■ **What the task requires**: Copy out the material between the lines holding "Click the ⌘K shortcut hint" and "The image size is (723, 1568).", inclusive, and nothing beyond that range.

■ **Material to process**:
• • • • • • •

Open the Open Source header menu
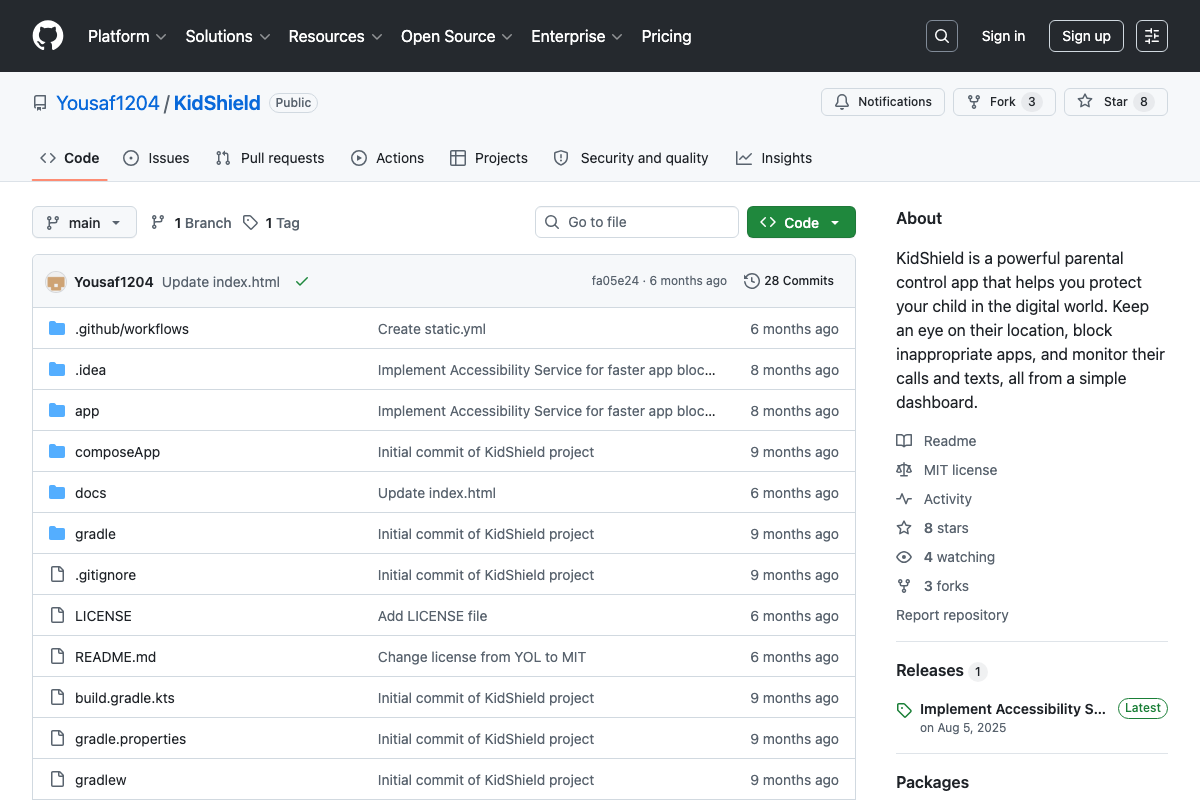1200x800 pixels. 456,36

• • • • • • •

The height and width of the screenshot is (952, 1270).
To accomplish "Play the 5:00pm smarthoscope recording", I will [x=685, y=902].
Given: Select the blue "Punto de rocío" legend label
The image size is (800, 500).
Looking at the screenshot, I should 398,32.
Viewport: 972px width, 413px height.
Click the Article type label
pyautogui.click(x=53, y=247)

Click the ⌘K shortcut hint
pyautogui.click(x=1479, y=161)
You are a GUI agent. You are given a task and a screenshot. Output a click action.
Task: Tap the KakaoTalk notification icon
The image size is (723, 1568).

• • • • • • •

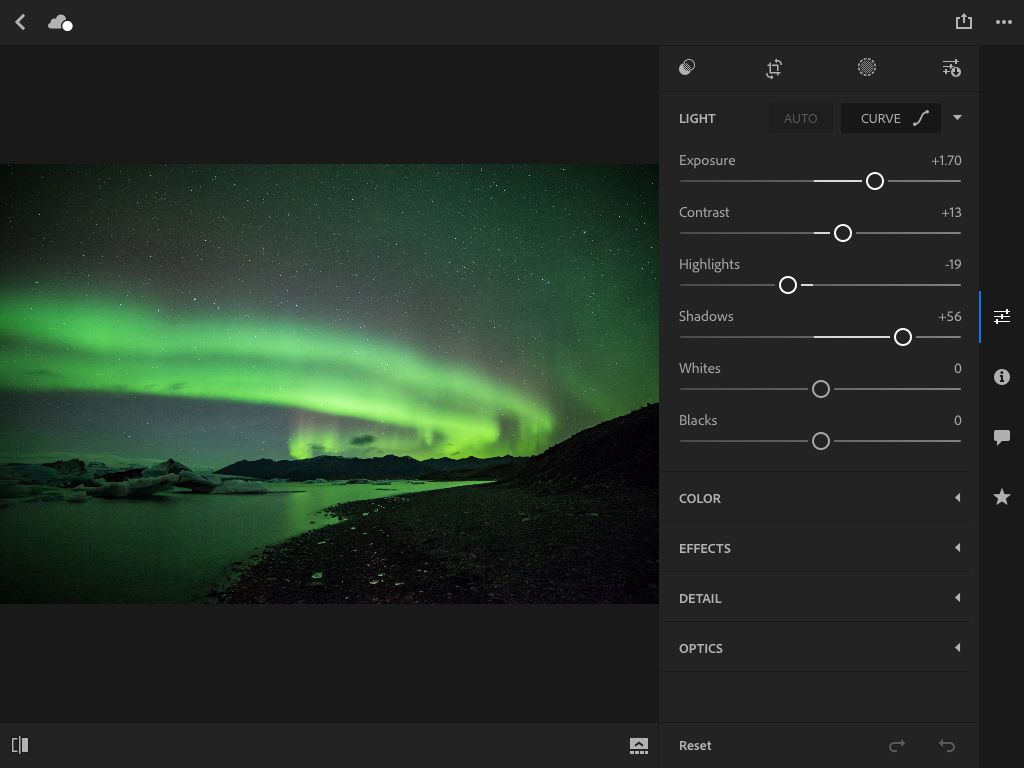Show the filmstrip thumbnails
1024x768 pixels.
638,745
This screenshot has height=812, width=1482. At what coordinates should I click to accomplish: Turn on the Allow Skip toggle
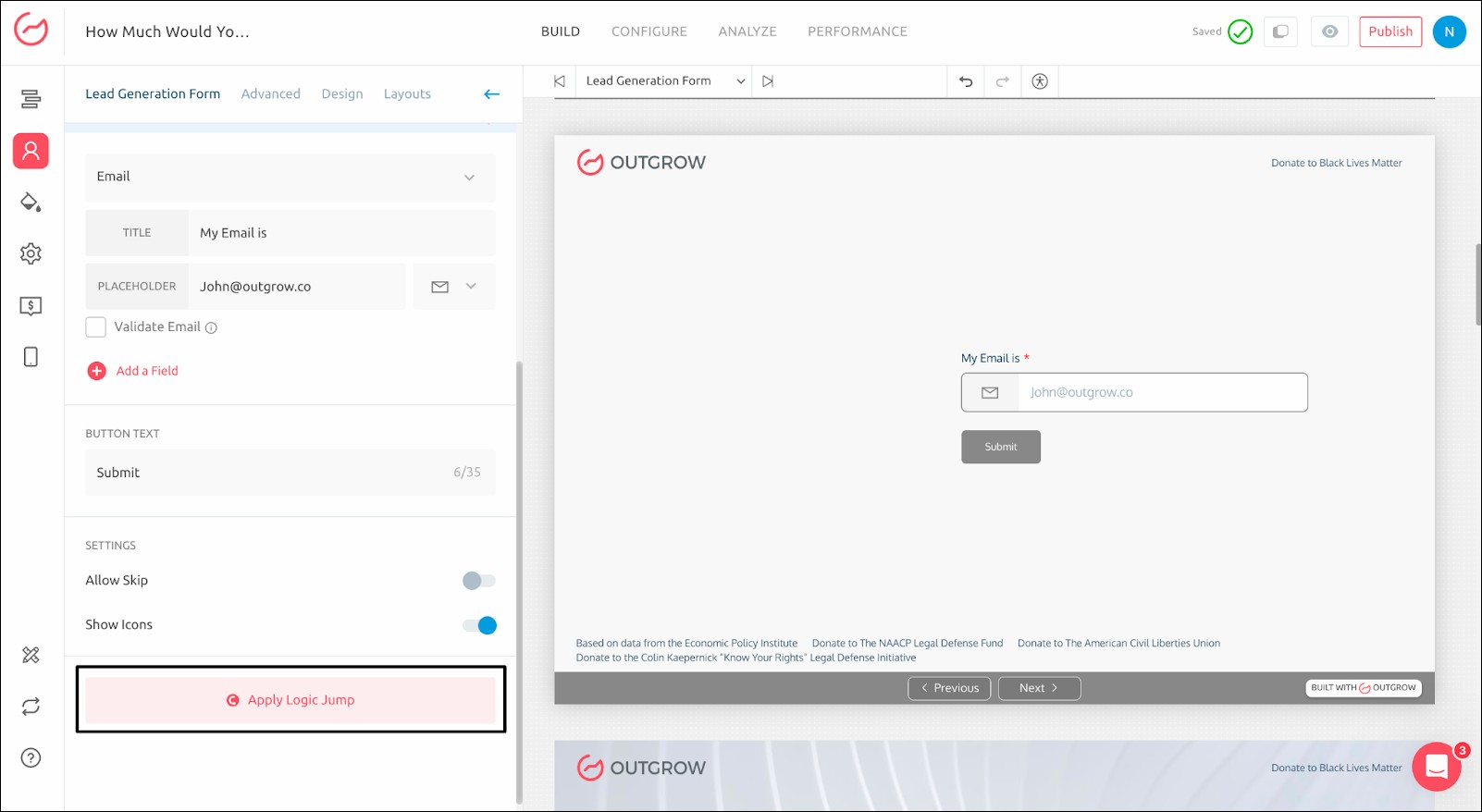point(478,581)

• • • • • • •

■ **Response for this exercise**:
Click the ⌘K shortcut hint
pyautogui.click(x=1479, y=161)
You are a GUI agent. You are given a task and a screenshot. Output a click action.
Task: Tap the KakaoTalk notification icon
The image size is (723, 1568).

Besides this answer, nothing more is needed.